Nine states flagged for texting laws

An annual survey of highway safety laws gigs nine states for having ineffective distracted driving laws. Six of those receive overall “red” ratings for anemic safety laws.

Red light in trafficA majority of the states gigged as falling “dangerously behind in adoption of key safety laws” were lacking texting and driving laws with full enforcement.

Those “red” states are Arizona, Montana, Nebraska, South Dakota, Iowa and Florida.

“People are needlessly dying on our streets and roads while state elected leaders are needlessly delaying enactment of lifesaving laws,” group President Jacqueline Gillan said.

Looking solely at distracted driving laws, the 13th annual report said nine states need “an optimal all-driver test messaging restriction,” defined as a ban on handheld texting. No credit was given to states with secondary enforcement of the texting law, such as Florida (where numerous bills have been filed to address enforcement).

Those nine states are Arizona, Texas, Montana, South Dakota, Nebraska, Iowa, Missouri, Ohio and Florida.

Four states are without an all-driver texting & driver restriction: Arizona, Missouri, Montana and Texas. Five limit enforcement to secondary status: Florida, Iowa, Nebraska, Ohio and South Dakota.

The report noted that Mississippi and Oklahoma adopted effective texting & driving laws in 2015.

The Advocates for Highway and Auto Safety study does not factor in laws addressing drivers talking on cell phones, however. It also does not consider laws regarding Internet-related functions of smartphones, such as accessing social media sites.

Some states are in the process of updating texting & driving laws to reflect the many distracting activities made possible by smartphones. Many distracted driving laws were enacted when texting was the primary computer-related use of cell phones.

The group also warned of “growing attacks in state legislatures on existing laws that are proven lifesavers and money savers” — including texting laws.

Other laws taken into consideration in the study’s grading of states include those covering seat belt and motorcycle helmet use, child passenger safety, teen drivers and alcohol impairment.

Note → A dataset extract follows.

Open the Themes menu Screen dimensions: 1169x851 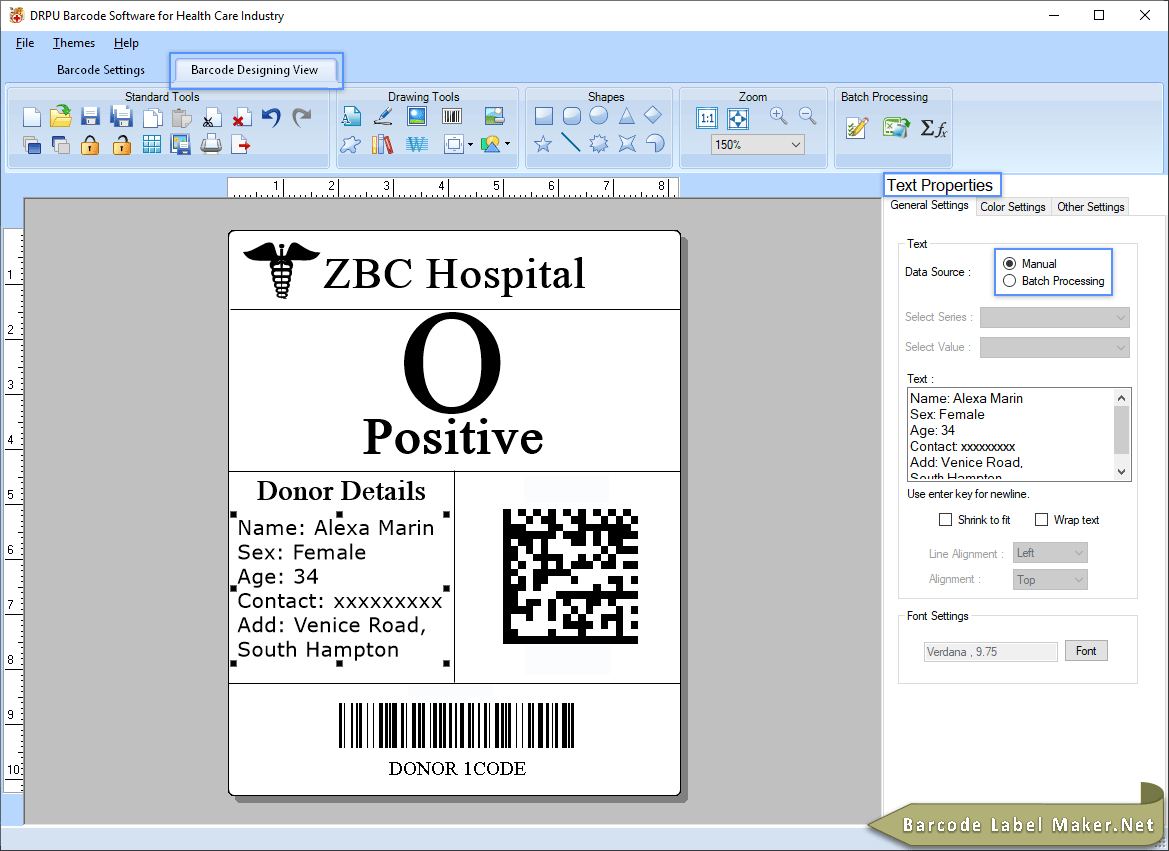coord(73,42)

> Read the Roadmap of State Highway Safety Laws study.

Comments

  1. Al Cinamon says

    Maybe those nine states realize that cell phone laws that only ban holding a phone (when the conversation is the real distraction) and anti-texting laws that only force drivers to put the device in their laps (which creates a greater distraction, are PHONY laws.

  2. Robert Thompson says

    Pennsylvania should also be red flagged even thought it has a no texting and driving law; it is NOT enforced. Living near NY state with the same law, but it’s state law is enforced emphatically.